The IncP-1β plasmid pTP6 that was originally isolated in a triparental mating from mercury-polluted river sediments contains merR1TPAGB1 and merR2B2D2E gene clusters conferring a broad-range mercury resistance [26].
Generation of transconjugant bacterial strains
Plasmid pTP6 was transferred from E. coli JM109 to C. metallidurans CH34 by biparental mating. Donor and recipient cells were mixed (1∶4) and placed in a sterile filter onto plate count agar (PCA) (Merck, Darmstadt, Germany). After overnight incubation at 28°C, transconjugants were selected on LPTMS agar plates containing succinate (0.3%) as sole carbon source and supplemented with Hg2+ (0.04 mM). The transconjugants were further tested for growth in liquid LPTMS medium containing succinate (0.3%) as sole carbon source and supplemented with Hg2+ (0.09 mM).

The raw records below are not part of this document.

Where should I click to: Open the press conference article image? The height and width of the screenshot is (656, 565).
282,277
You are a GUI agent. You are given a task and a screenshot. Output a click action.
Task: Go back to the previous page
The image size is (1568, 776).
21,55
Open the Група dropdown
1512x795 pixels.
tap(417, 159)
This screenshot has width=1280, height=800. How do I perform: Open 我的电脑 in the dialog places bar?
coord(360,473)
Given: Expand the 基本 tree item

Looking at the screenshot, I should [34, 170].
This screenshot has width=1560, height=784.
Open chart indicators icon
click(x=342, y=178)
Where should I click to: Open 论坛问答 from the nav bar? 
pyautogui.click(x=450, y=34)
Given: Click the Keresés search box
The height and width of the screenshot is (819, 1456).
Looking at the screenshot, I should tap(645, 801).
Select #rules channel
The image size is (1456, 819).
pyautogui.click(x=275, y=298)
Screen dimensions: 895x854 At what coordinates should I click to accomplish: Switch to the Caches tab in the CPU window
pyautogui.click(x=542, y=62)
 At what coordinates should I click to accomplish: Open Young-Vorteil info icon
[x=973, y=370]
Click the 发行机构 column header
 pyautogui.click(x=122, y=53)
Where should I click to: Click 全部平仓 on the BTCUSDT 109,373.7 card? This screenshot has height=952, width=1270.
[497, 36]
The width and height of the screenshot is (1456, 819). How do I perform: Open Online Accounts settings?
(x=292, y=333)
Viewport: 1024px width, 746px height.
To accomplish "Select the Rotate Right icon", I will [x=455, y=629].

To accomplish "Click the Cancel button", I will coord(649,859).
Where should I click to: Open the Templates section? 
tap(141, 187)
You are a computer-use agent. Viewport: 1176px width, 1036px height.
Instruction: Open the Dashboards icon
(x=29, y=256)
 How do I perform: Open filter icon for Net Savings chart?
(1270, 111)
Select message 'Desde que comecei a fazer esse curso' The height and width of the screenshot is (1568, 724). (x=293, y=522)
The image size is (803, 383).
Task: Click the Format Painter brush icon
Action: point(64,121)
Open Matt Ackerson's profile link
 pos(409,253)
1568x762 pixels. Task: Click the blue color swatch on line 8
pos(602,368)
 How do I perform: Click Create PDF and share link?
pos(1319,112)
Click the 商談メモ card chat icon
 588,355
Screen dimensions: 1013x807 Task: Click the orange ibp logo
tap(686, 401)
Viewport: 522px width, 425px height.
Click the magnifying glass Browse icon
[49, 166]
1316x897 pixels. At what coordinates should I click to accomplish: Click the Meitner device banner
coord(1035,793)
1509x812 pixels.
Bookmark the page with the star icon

Genomic DNA purification was performed by standard procedures [31]. Plasmid extraction from C. metallidurans transconjugants, C. metallidurans CH34, C. necator JMP134 (pJP4) and E. coli JM109 (pTP6) was performed using the method of Kado and Liu with minor modifications [32], [33]. The presence of heavy metal resistance genes in genomic and plasmid DNA was analyzed by polymerase chain reaction (PCR) with specific primers. Primers used for merB gene amplification were the forward 5′-TCGCCCCATATATTTTAGAAC-3′ and the reverse 5′-GTCGGGACAGATGCAAAGAAA-3′ [34]. Primers used for amplification of chrB gene were the forward 5′-GTCGTTAGCTTGCCAACATC-3′ and the reverse 5′-CGGAAAGCAAGATGTCGAATCG-3′ [35], [36]. Primers used for copA gene amplification were the degenerated forward Coprun F2, 5′-GGSASBTACTGGTRBCAC-3′ and the degenerated reverse Coprun R1, 5′-TGNGHCATCATSGTRTCRTT-3′ [37]. Plasmids and PCR products were visualized in agarose gel electrophoresis (0.7%) in TAE buffer (0.04 M Tris, 0.04 M acetate, 0.001 M EDTA, pH 8.0).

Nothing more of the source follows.